A Snapshot of European Co-operative Banking
April 18, 2016
In ‘A Snapshot of European Co-operative Banking’, Hans Groeneveld (professor financial cooperations at TIAS School for Business and Society) reviews developments in the overall performance of fifteen co-operative banking groups in ten European countries, on the basis of a range of selected indicators and with a focus on the situation in 2014.2 Their average performance is compared to that of the entire banking sector in the same countries.
Dual bottom line organisations
The focus is on the situation in 2014, because the numbers of some cooperative bank groups and aggregated data from national banking systems only come with a hefty slowdown. Moreover, profits are not their ultimate goal, but a means to accumulate capital, to absorb shocks, to invest and innovate, among other things. Profits are also needed for the realization of societal and/or social goals for their members. In distinguished words, co-operative banks are ‘dual bottom line’ organisations. Additionally, the "performance concept’ knows many other dimensions besides the financial aspect.
The report finds that the longer term trend of an expanding member base continued in 2014; co-operative banking groups welcomed 1.3 million new members. The member-to-population ratio surpassed the value of 18 for the first time since 1997.

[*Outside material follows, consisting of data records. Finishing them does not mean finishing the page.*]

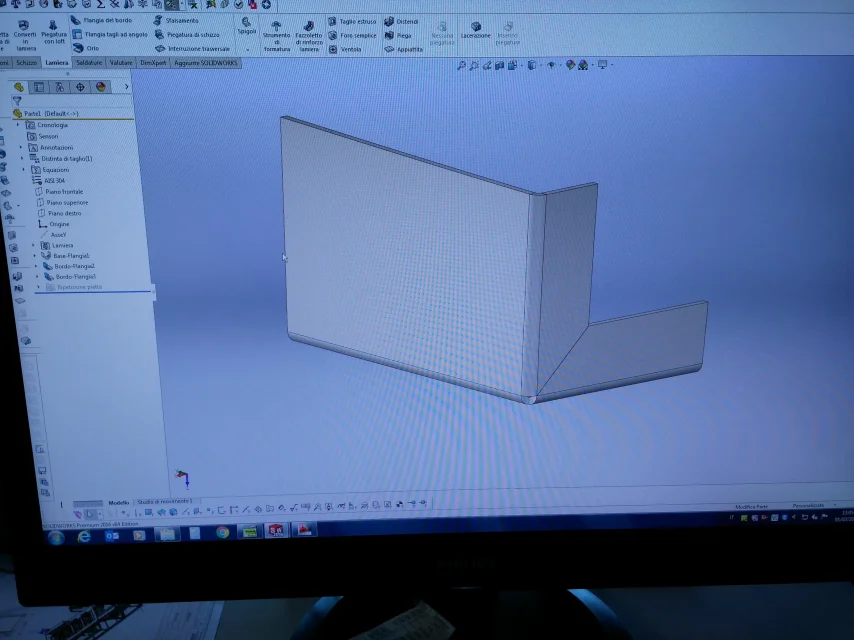Click the Appiattita flatten icon

(404, 49)
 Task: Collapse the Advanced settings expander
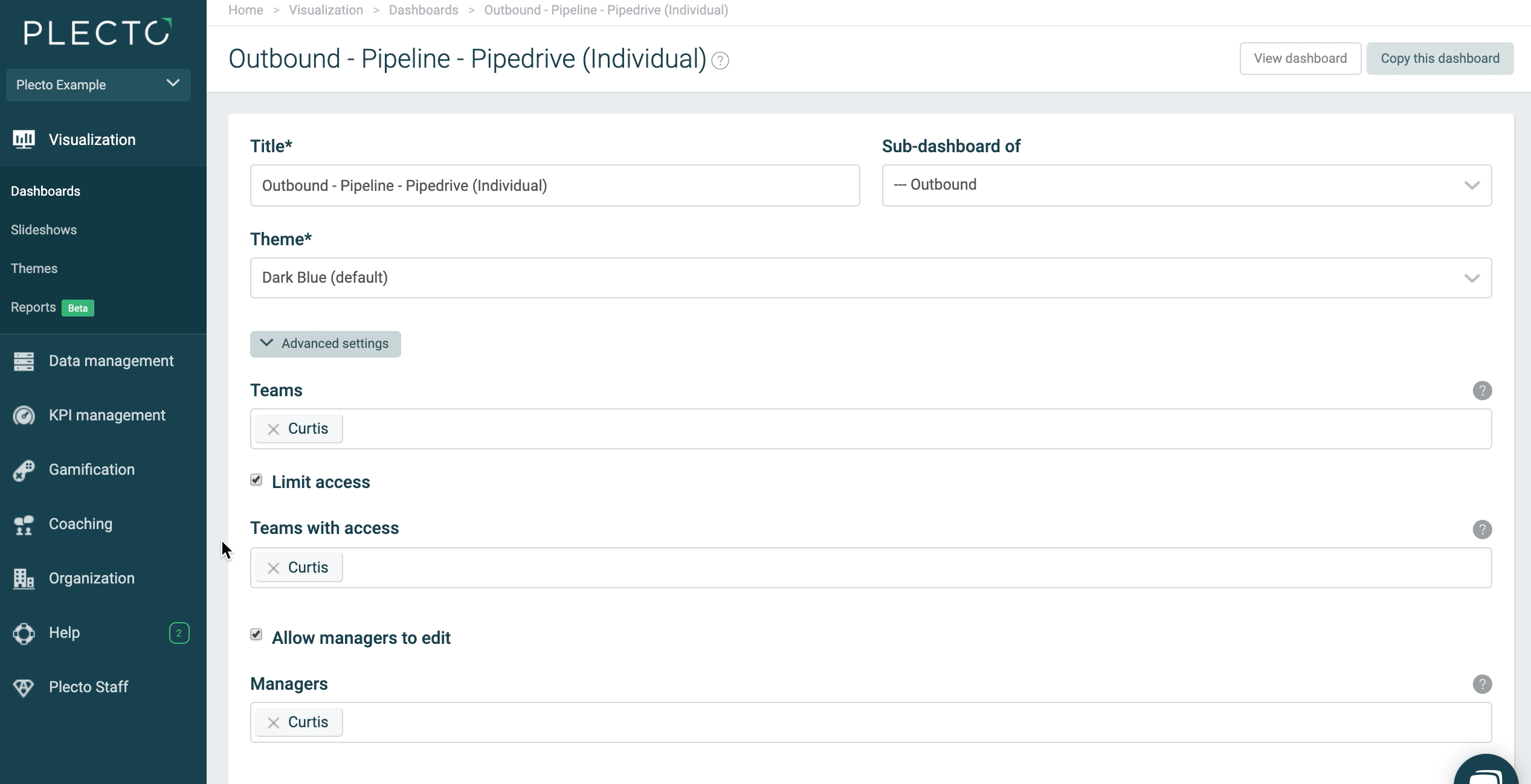326,344
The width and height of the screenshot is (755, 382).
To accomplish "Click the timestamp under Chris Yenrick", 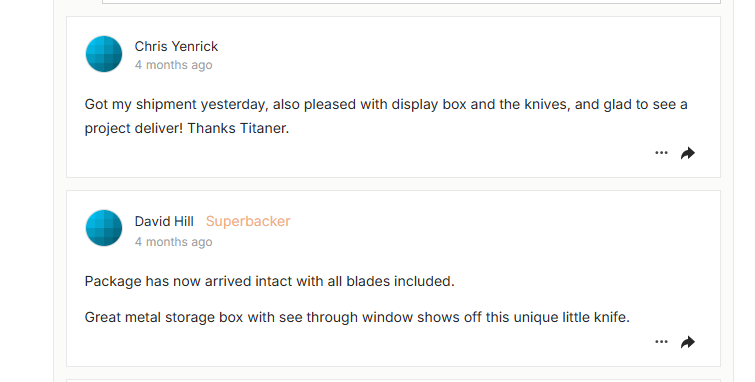I will 173,65.
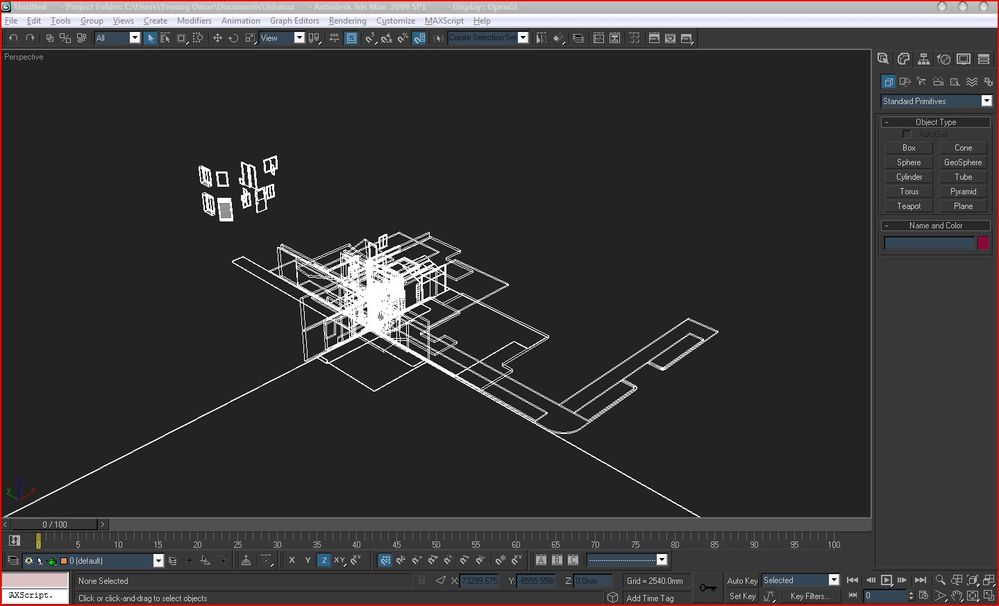Click the object color swatch
Viewport: 999px width, 606px height.
(983, 243)
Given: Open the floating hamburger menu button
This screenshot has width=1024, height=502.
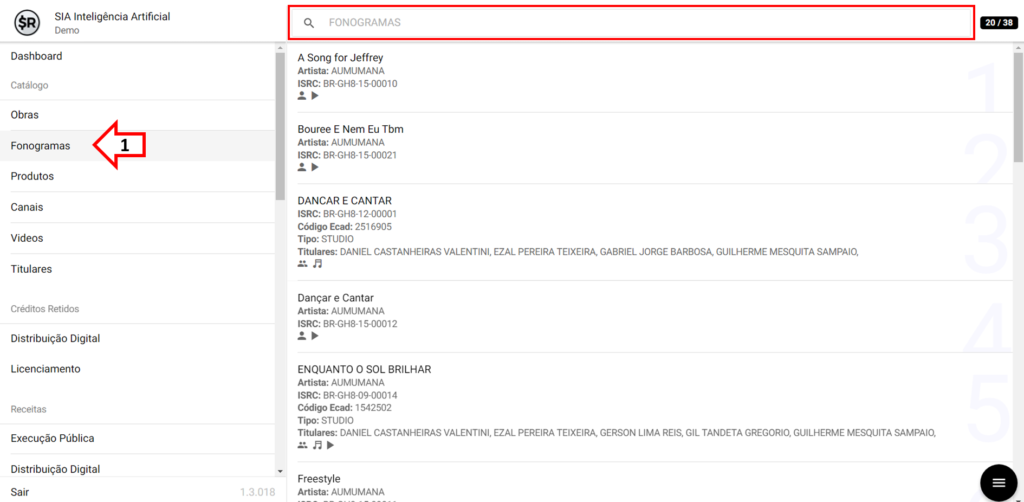Looking at the screenshot, I should (997, 483).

Since 2011, fluctuations in their total assets and loans have been moderate compared to those at all other banks. The composition of their balance sheet is structurally different from that of all other banks. Co-operative banks are primarily focused on retail banking, i.e. loans to and deposits from SMEs and households. They rely more on depositors as a source of financing, which is visible in the higher number of branches and employees in order to maintain or gain adequate access to current and new depositors. We conclude that the ROE of co-operative banks exhibits a more stable pattern over a longer time period. In 2014, the average ROE of co-operative banks amounted to 4, whereas the ROE of all other banks equalled 1.6. A partial explanation for the higher ROE of co-operative banks is their lower average cost-income ratio, which decreased by more than 4 percentage points to just below 60 in 2014. The average cost-income ratio of other banks fell by 2 percentage points to 63 in 2014. In other words, co-operative banks were, on average, organisationally more efficient. Finally, the average tier 1 ratios of both banking groups equalled 12.6 in 2013. In 2014, the average tier 1 ratio of co-operative banks and all other banks stood at 13.1 and 12.7, respectively.
Diversity in banking
An important take away from this analysis is that different banking models are apparently causing different reactions to economic upswings and recessions. This finding underscores the need for diversity in banking for the sake of competition and stability.